■ **What you have to do**
When you reach the line containing "has width=1187, height=636." in the records below, start copying exactly, and stop once you have copied the line containing "has height=825, width=1100.".

[[ Input for this task, beginning ]]

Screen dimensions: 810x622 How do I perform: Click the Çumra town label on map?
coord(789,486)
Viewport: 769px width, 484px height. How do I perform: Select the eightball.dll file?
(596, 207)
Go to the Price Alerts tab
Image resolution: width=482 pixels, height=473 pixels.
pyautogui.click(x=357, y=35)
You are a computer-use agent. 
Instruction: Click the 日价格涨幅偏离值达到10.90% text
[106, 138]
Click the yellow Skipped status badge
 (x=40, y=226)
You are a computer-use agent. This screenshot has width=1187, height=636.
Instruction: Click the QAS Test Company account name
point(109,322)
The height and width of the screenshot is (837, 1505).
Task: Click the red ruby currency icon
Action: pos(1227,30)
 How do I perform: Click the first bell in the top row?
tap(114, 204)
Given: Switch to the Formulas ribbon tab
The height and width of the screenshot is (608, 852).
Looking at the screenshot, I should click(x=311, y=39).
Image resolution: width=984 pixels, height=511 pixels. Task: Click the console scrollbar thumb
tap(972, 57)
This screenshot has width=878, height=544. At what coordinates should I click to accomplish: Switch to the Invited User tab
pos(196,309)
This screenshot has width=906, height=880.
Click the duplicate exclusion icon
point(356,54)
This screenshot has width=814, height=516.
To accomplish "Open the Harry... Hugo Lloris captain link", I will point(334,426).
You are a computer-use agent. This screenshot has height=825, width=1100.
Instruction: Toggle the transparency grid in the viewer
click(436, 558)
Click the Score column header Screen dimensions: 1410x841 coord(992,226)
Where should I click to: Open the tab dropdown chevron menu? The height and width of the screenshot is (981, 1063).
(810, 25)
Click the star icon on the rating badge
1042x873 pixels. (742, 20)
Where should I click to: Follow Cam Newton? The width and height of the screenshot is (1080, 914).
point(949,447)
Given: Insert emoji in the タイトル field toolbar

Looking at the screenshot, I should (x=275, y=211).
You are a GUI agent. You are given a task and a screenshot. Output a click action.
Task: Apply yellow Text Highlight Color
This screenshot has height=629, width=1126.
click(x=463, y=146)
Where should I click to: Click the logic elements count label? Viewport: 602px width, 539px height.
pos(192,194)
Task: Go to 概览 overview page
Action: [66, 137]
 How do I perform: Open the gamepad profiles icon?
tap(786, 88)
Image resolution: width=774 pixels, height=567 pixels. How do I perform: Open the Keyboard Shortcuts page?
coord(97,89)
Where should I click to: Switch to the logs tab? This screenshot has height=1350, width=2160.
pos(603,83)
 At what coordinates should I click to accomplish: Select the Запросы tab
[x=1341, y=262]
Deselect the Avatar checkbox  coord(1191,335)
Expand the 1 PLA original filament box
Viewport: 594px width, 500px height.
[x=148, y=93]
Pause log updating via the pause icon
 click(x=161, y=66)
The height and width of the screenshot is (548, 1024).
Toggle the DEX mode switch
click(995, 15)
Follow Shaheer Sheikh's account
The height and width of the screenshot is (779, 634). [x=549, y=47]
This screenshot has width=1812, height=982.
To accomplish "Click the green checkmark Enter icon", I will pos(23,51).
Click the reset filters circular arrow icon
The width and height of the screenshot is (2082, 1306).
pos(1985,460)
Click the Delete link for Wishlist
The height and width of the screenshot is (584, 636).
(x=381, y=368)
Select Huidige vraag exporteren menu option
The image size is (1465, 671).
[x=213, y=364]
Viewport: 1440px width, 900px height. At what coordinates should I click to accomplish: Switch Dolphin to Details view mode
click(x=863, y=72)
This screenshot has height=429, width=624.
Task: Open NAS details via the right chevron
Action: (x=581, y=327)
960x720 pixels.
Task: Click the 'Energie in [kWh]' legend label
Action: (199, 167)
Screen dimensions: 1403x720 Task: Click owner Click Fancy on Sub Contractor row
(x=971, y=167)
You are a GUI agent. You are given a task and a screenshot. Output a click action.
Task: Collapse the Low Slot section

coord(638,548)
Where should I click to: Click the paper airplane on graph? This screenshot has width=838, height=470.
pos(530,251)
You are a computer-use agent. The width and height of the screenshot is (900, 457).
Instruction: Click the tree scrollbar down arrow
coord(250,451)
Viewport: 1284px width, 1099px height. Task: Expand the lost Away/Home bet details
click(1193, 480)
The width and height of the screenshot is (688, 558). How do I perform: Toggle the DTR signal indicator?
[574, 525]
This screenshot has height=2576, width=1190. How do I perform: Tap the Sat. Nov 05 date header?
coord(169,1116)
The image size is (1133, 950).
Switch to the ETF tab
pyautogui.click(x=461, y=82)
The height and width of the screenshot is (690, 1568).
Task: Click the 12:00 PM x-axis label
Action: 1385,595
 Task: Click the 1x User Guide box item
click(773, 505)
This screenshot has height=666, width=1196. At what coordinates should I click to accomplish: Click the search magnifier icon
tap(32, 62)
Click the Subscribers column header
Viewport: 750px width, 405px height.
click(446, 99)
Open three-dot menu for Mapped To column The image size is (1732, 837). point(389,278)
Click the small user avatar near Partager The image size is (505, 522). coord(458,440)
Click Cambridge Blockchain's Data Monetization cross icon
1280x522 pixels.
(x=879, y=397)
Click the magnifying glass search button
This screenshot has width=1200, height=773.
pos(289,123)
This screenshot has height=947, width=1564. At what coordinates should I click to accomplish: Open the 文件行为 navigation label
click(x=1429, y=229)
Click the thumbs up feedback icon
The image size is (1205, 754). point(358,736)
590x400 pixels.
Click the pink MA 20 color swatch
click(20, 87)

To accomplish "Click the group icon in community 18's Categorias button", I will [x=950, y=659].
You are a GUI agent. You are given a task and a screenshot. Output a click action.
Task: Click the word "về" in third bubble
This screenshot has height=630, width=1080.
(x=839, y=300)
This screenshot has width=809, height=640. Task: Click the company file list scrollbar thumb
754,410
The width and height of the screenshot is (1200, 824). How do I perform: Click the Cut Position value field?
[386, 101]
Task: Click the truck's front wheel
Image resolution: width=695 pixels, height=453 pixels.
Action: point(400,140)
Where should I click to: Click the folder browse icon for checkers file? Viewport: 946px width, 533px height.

[[ Input for this task, end ]]

■ **Exercise output**
You are a computer-use agent. This screenshot has width=1187, height=636.
Instruction: Click the QAS Test Company account name
point(109,322)
The height and width of the screenshot is (837, 1505).
Task: Click the red ruby currency icon
Action: pos(1227,30)
 How do I perform: Click the first bell in the top row?
tap(114, 204)
Given: Switch to the Formulas ribbon tab
The height and width of the screenshot is (608, 852).
Looking at the screenshot, I should click(x=311, y=39).
Image resolution: width=984 pixels, height=511 pixels. Task: Click the console scrollbar thumb
tap(972, 57)
This screenshot has width=878, height=544. At what coordinates should I click to accomplish: Switch to the Invited User tab
pos(196,309)
This screenshot has width=906, height=880.
Click the duplicate exclusion icon
point(356,54)
This screenshot has width=814, height=516.
To accomplish "Open the Harry... Hugo Lloris captain link", I will point(334,426).
You are a computer-use agent. This screenshot has height=825, width=1100.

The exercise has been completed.